_Task prompt_
The answer is to consist only of an exact retyping of the lines from the one containing "You are a computer-use agent. Viewport: 1024px" to the end of the entries, without pictures.

_Material shown_
════

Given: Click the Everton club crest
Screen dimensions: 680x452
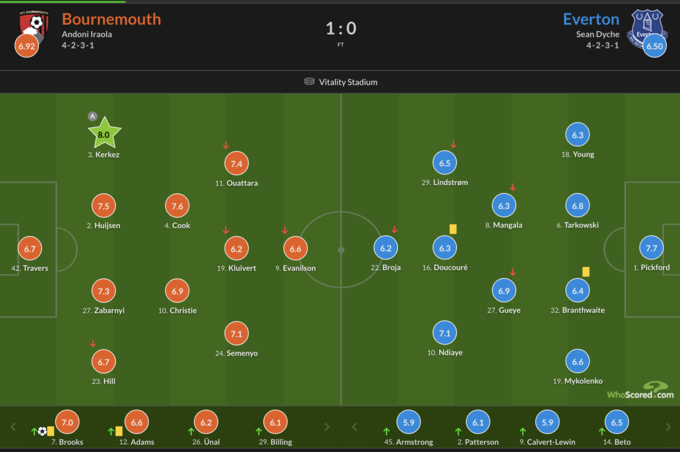Looking at the screenshot, I should click(x=644, y=22).
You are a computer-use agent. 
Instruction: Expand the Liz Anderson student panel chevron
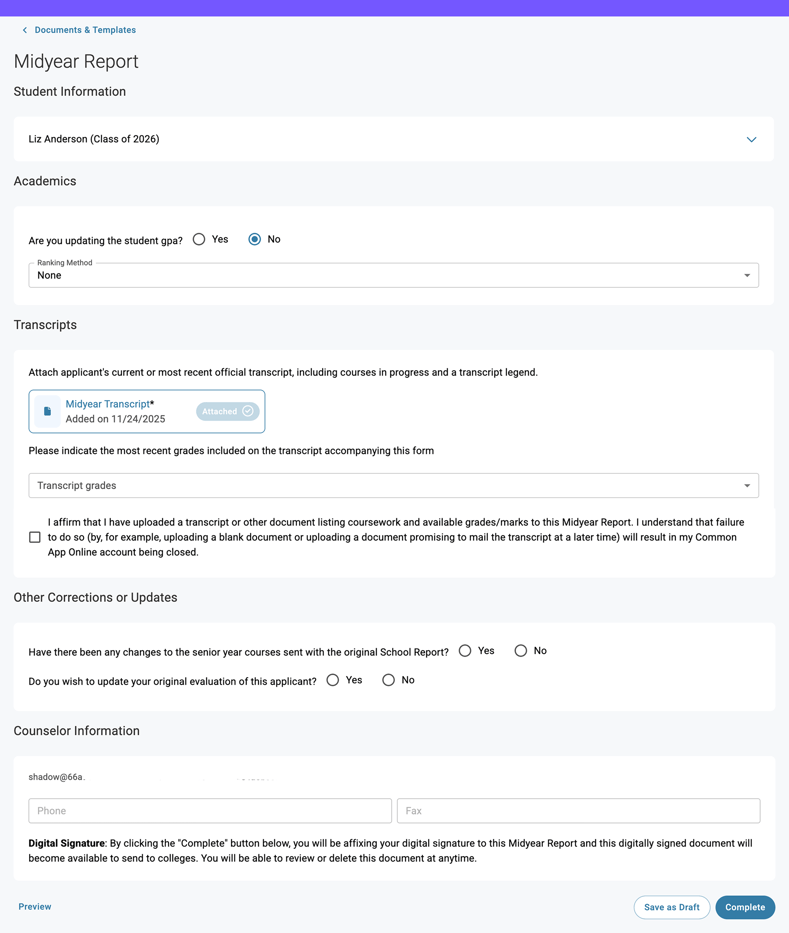pos(751,140)
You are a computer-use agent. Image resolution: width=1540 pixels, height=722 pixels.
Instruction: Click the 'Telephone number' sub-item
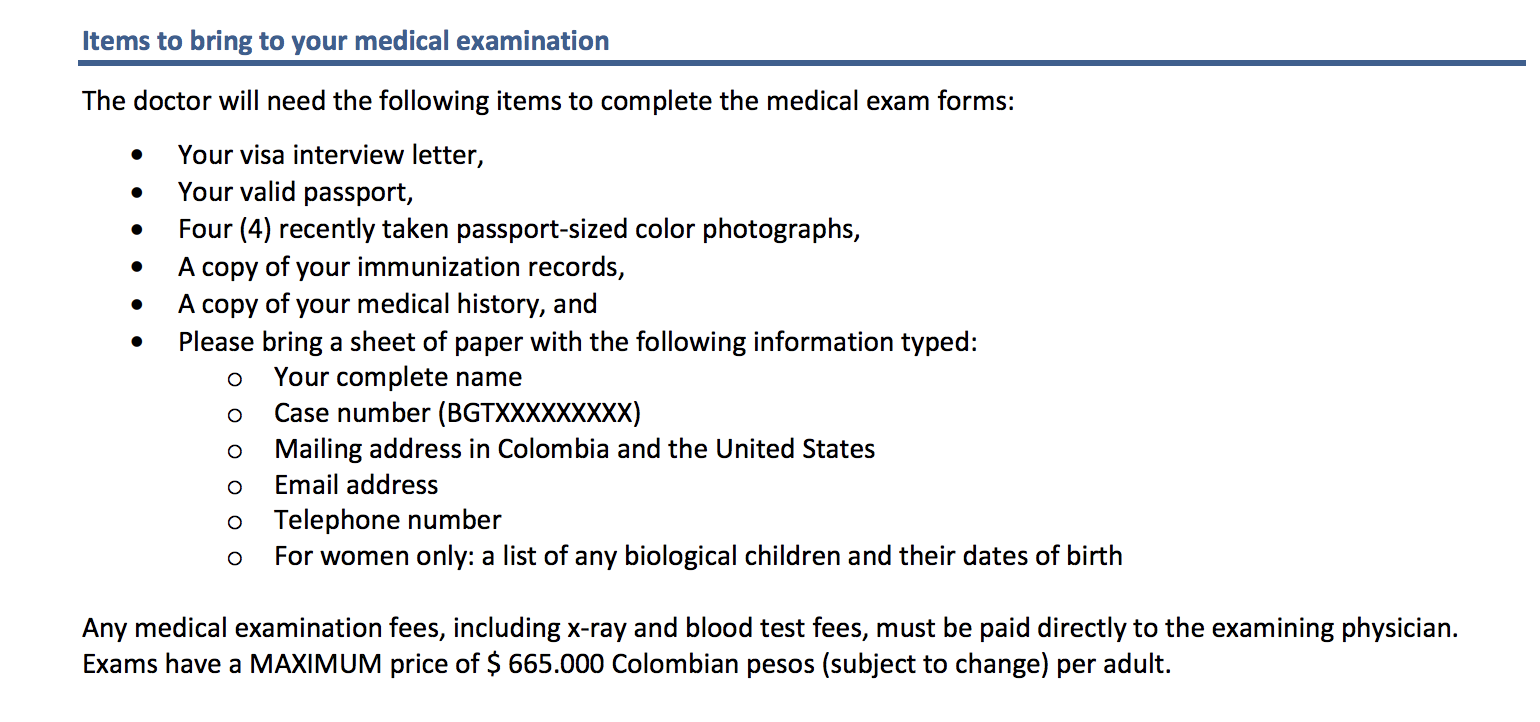[388, 520]
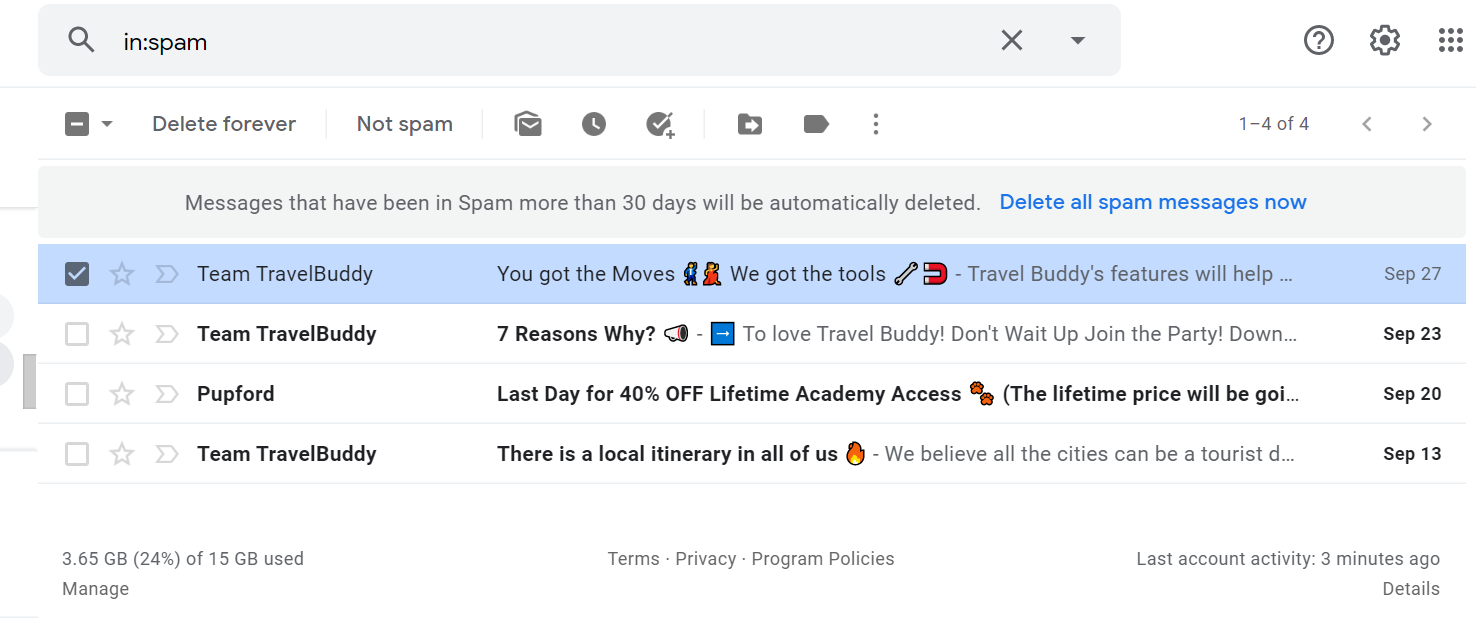The height and width of the screenshot is (622, 1476).
Task: Add selected email to Tasks
Action: coord(661,123)
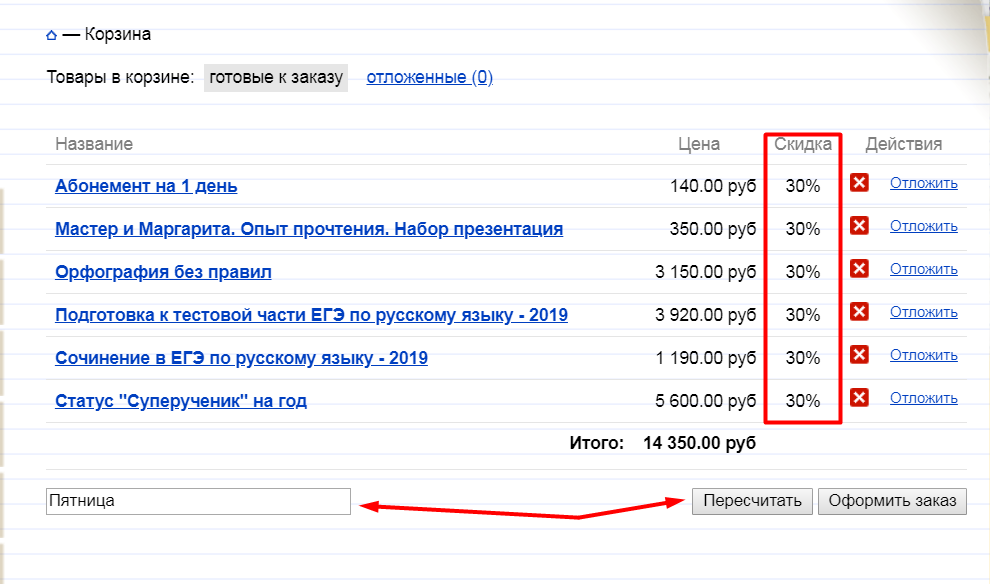Open 'Сочинение в ЕГЭ по русскому языку' link
This screenshot has height=584, width=990.
pyautogui.click(x=241, y=358)
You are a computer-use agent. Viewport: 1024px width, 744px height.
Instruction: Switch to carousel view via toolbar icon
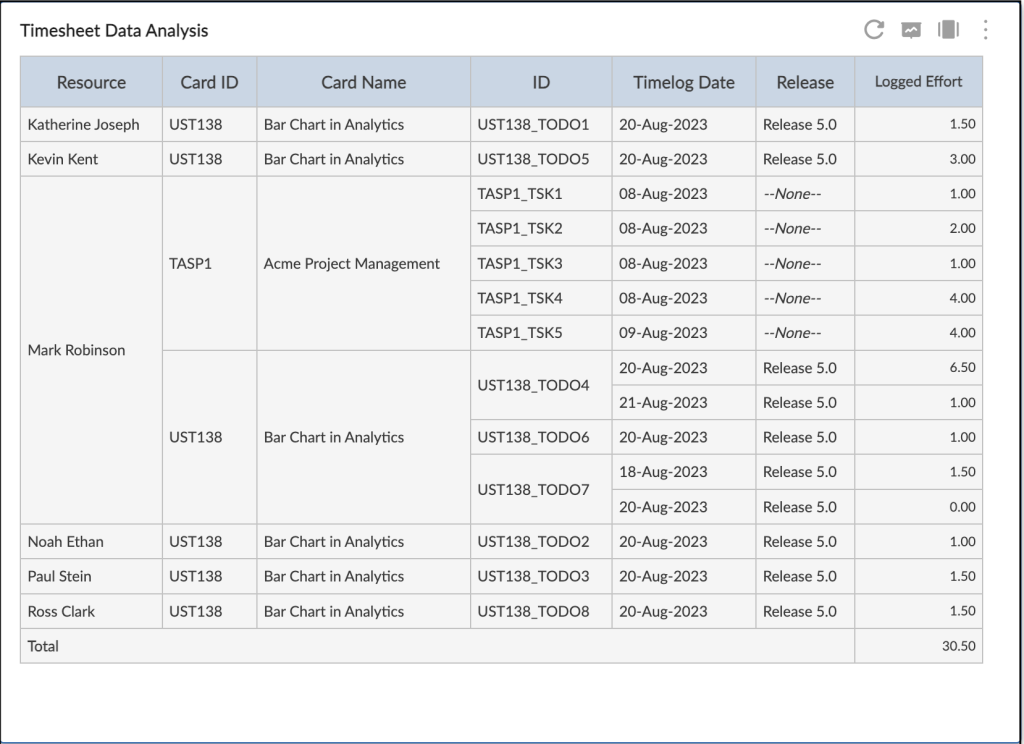click(x=948, y=30)
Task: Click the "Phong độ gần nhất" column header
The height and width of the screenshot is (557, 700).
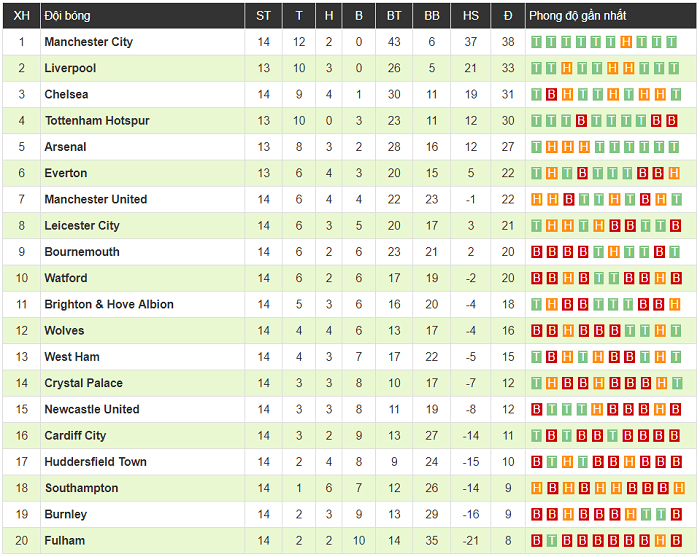Action: [578, 15]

════

_Answer area_
You are a computer-use agent. Viewport: 1024px width, 744px height.
Instruction: Switch to carousel view via toolbar icon
click(x=948, y=30)
Task: Click the "Phong độ gần nhất" column header
The height and width of the screenshot is (557, 700).
Action: [578, 15]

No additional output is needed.